Luke 15:11-20 (ESV)
And he said, “There was a man who had two sons. And the younger of them said to his father, ‘Father, give me the share of property that is coming to me.’ And he divided his property between them. Not many days later, the younger son gathered all he had and took a journey into a far country, and there he squandered his property in reckless living. And when he had spent everything, a severe famine arose in that country, and he began to be in need. So he went and hired himself out to one of the citizens of that country, who sent him into his fields to feed pigs. And he was longing to be fed with the pods that the pigs ate, and no one gave him anything.
“But when he came to himself, he said, ‘How many of my father's hired servants have more than enough bread, but I perish here with hunger! I will arise and go to my father, and I will say to him, “Father, I have sinned against heaven and before you. I am no longer worthy to be called your son. Treat me as one of your hired servants.”’ And he arose and came to his father. But while he was still a long way off, his father saw him and felt compassion, and ran and embraced him and kissed him.
The father seems to have gotten this all along. The son was still a long way off, when his father saw him and felt compassion. If he was clueless, he wouldn’t have felt compassion until the son was close enough that he could see what a mess he was in.
It’s a parable, so we can’t puzzle though what actually happened. The point is to understand the picture Jesus is painting here. The father in this story seems to be completely unsurprised by his son’s reckless (i.e., prodigal) living. It’s as if he gave the inheritance to his son, and then let him leave, knowing that he would blow the money.
This makes perfect sense as the father in this parable is analogous to our heavenly father (who knows how everything is going to pan out). A father should know how his son thinks anyway.
Now this is just the set-up for the main lesson, which we will get to next, but this has something to say on its own. The son’s sin is “usual, customary and reasonable” (to paraphrase health insurance lingo.) It seems pretty extreme and depressing to the casual reader, but it’s not really.

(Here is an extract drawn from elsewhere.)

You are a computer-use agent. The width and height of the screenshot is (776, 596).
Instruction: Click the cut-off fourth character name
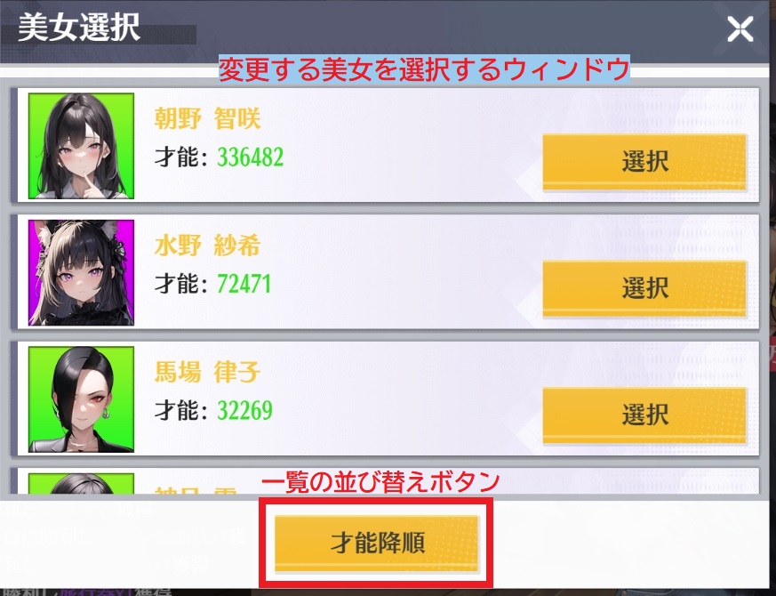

The father’s plan is brilliant. He could have just had his son memorize all the right things about his sinful nature, but then the kid wouldn’t have really learned the lesson.
Now he has.
This explains a lot of God’s lessons. Sometimes, memorizing correct doctrine isn’t enough. To complete the lesson, we need to experience it.
Unfortunately, that kind of teaching often involves pain. In fact, our unwillingness to admit we’re wrong makes us very slow learners in this arena.
So, we get hammered. Praise God for that.